This kind of statement always riles me. It's so materialistic, cynical, and
overly simplistic. It's like something a marxist economist would teach to
freshmen. What if making art is a celebration? What if it's play? What if
it's worship out of a heart of thanksgiving for the mere fact that we exist?
It's pretty cold (but not at all uncommon) to reduce play and celebration
and worship to unconscious self-serving activity. I object.

+ + +

Plasma Studii - judsoN <office AT> replied:

>> art only exists as a solution, a vehicle, for getting
>> what you really want, be it respect or a new pair of shoes.

>This kind of statement always riles me. It's so materialistic,
>cynical, and overly simplistic. It's like something a marxist
>economist would teach to freshmen. What if making art is a
>celebration? What if it's play? What if it's worship out of a
>heart of thanksgiving for the mere fact that we exist? It's pretty
>cold (but not at all uncommon) to reduce play and celebration and
>worship to unconscious self-serving activity. I object.

ok, and that's cool. i would too at first. it definitely turned me
off about psychology only until recently. but it's kind of like
assuming computers can't make art because they are cold and
heartless. (so are paint brushes. but both are just tools.) you
may be assuming "what we want" and "celebration" are incompatible?
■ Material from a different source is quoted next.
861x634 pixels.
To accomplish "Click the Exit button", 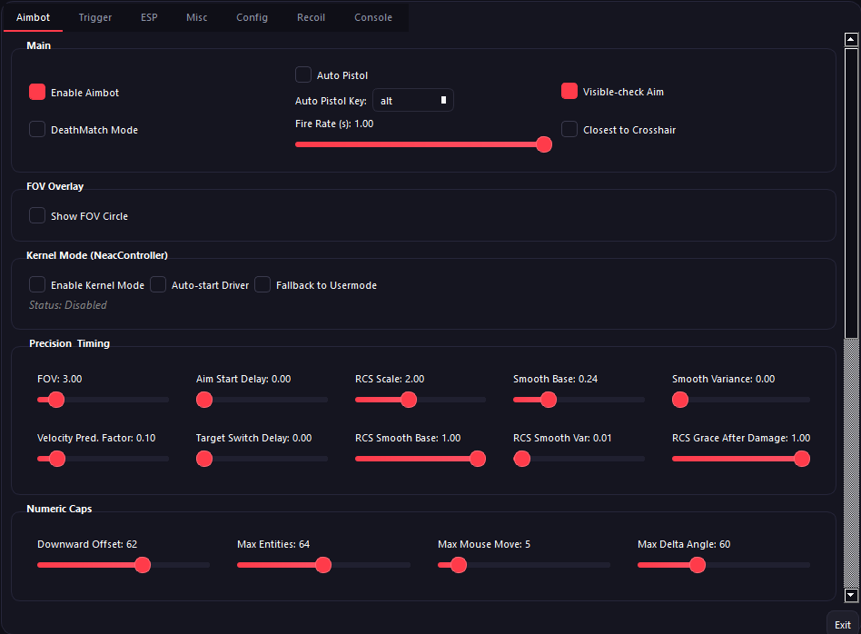I will [x=842, y=625].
but we can still be driven by a desire to be happy . you could also
say we're driven by an addiction to the chemicals released in the
brain. but that's a method not an end. that doesn't say happiness
can't be spontaneous, that explains what differentiates happiness
from non-happiness technically, just not poetically. And a poetic
calibration isn't useful technically (though it's all over the US
legal system).

it's not that these free-will vs. reaction arguments are ever right
or wrong. it's that often, they can be the same thing. for
instance, how does a god end up making happiness in people and have
them want to keep trying to attain it? do it with dopamine. it's
just a tool!

arguing against "self-serving" motivations is like saying
masturbating is a sin. ok, some people love their hang ups. i can't
expect you to agree, but may suspect we'd be saying the same thing if
it weren't clouded by centuries of repressed and displaced taboo

+ + +

ryan griffis <grifray AT> replied:

>> art only exists as a solution, a vehicle, for getting
>> what you really want, be it respect or a new pair of shoes.
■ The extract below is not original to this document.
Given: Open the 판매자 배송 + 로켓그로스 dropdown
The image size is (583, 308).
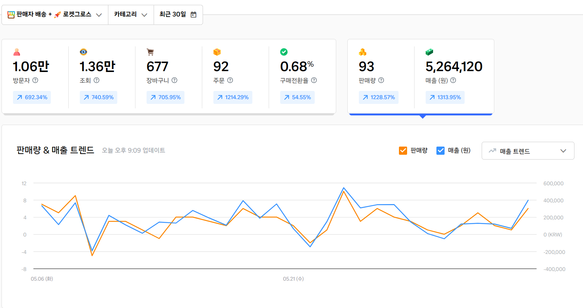Looking at the screenshot, I should (x=55, y=14).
> This kind of statement always riles me. It's so materialistic,
> cynical, and overly simplistic. It's like something a marxist
> economist would teach to freshmen. What if making art is a
> celebration? What if it's play? What if it's worship out of a heart
> of thanksgiving for the mere fact that we exist? It's pretty cold
> (but not at all uncommon) to reduce play and celebration and worship
> to unconscious self-serving activity. I object.

i understand your response to the above statement, which i object to as
well... i agree with many of your contributions to the discussion on
selling net art, etc.
but to label that above statement as similar to a marxist position
might as well be red baiting. marx was not anti-play. and the notion
that someone would work as something other than an artist, then spend
leisure time engaging in creative activity in order to create something
aesthetic, participate in a community, or learn more about something is
entirely a marxist one.
i would replace "marxist economist" in your response to "classical
economist" or if you want to be more specific, possibly a "free market
economist." viewing work as a means to obtaining shoes (unless you're
making your own shoes) is the position of capital, not marxism.

+ + +

Michael Szpakowski <szpako AT> replied:

Absolutely! This Marxist at least Curt, has no problem
accepting your characterisation of at least some of
the roots of art.
Marx wouldn't have either.
Ryan is spot on, too, on who actually does sound like
that -ie. the free marketeers; and, admittedly, also
those who have drunk deep of the poisoned well of
academic Marxism as it descends from Zhdanov and Mao
-although given the political evolution of many of
those, at least in the UK, it's quite difficuly to
tell the two camps apart. I hear, for example, New
Labour, loud and clear.


+ + +

Patrick Simons <patricksimons AT> replied:

To take this further, isn't the very idea of producing work which is beyond
the commodifying process, of making something which has some resonance for
other people, but has no possibility of being reduced to capital just
magnificent and life re-affirming?

+ + +

Matthew Mascotte <mascotte AT> replied:

once the market catches up to electronic art production,
when aquiring digital art is as common as buying painting
you all will be clamoring for a piece of the action...and
no one will hate you for it and it won't mean that your work
has been sacrificed in any way...the fact that getting
grants for work like this now is so intnesely competitive has
already established a "market" for certain types of production
and influences things considerably. so we're already there...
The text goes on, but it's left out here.